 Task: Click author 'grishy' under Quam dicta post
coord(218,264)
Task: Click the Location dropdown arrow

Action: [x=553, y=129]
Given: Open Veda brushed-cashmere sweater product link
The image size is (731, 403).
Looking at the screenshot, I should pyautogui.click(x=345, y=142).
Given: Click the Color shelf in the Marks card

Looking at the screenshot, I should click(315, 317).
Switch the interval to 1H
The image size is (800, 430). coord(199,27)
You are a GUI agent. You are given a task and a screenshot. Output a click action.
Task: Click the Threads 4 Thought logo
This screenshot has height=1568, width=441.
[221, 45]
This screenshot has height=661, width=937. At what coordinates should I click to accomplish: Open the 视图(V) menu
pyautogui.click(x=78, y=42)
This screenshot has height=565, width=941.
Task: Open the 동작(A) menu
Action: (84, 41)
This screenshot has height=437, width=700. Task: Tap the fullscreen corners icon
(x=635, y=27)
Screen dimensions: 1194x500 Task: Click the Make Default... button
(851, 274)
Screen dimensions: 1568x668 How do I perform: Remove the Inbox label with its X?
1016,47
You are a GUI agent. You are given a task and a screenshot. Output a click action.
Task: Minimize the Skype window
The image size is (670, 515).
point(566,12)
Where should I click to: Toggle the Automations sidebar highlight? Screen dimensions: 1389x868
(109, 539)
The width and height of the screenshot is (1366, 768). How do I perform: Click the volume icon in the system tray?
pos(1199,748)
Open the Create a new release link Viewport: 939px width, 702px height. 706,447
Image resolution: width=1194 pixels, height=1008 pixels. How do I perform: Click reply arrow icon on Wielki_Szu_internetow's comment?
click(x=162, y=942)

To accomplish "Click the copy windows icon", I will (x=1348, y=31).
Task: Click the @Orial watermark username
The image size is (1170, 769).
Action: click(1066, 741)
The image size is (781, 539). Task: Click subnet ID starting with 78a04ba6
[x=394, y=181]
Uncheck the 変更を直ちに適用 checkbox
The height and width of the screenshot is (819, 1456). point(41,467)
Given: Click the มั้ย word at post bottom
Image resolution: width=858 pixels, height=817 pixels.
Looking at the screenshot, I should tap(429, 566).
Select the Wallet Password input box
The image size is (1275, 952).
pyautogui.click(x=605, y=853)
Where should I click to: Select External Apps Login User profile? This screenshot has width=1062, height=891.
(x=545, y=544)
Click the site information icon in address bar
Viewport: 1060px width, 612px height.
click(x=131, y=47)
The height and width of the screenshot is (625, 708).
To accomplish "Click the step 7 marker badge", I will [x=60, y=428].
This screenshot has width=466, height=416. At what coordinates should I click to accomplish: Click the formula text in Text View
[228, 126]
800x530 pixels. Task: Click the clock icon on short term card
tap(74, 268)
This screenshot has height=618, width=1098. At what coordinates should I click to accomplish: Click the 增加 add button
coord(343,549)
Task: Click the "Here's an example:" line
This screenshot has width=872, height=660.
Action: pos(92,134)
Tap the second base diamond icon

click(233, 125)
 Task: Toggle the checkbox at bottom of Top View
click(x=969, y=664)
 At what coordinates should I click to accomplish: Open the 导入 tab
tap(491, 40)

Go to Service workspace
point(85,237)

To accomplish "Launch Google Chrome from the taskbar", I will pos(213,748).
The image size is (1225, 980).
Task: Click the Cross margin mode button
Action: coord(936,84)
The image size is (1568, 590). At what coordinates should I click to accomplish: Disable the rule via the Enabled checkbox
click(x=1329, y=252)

## [YOUR GOAL]
Every line from the one containing "At what coordinates should I click to accomplish: Open the 导入" to the close of the records must be reproduced exactly. Include both ends and nothing more.

## [ANSWER TO THE PROBLEM]
 At what coordinates should I click to accomplish: Open the 导入 tab
tap(491, 40)

Go to Service workspace
point(85,237)

To accomplish "Launch Google Chrome from the taskbar", I will pos(213,748).
The image size is (1225, 980).
Task: Click the Cross margin mode button
Action: coord(936,84)
The image size is (1568, 590). At what coordinates should I click to accomplish: Disable the rule via the Enabled checkbox
click(x=1329, y=252)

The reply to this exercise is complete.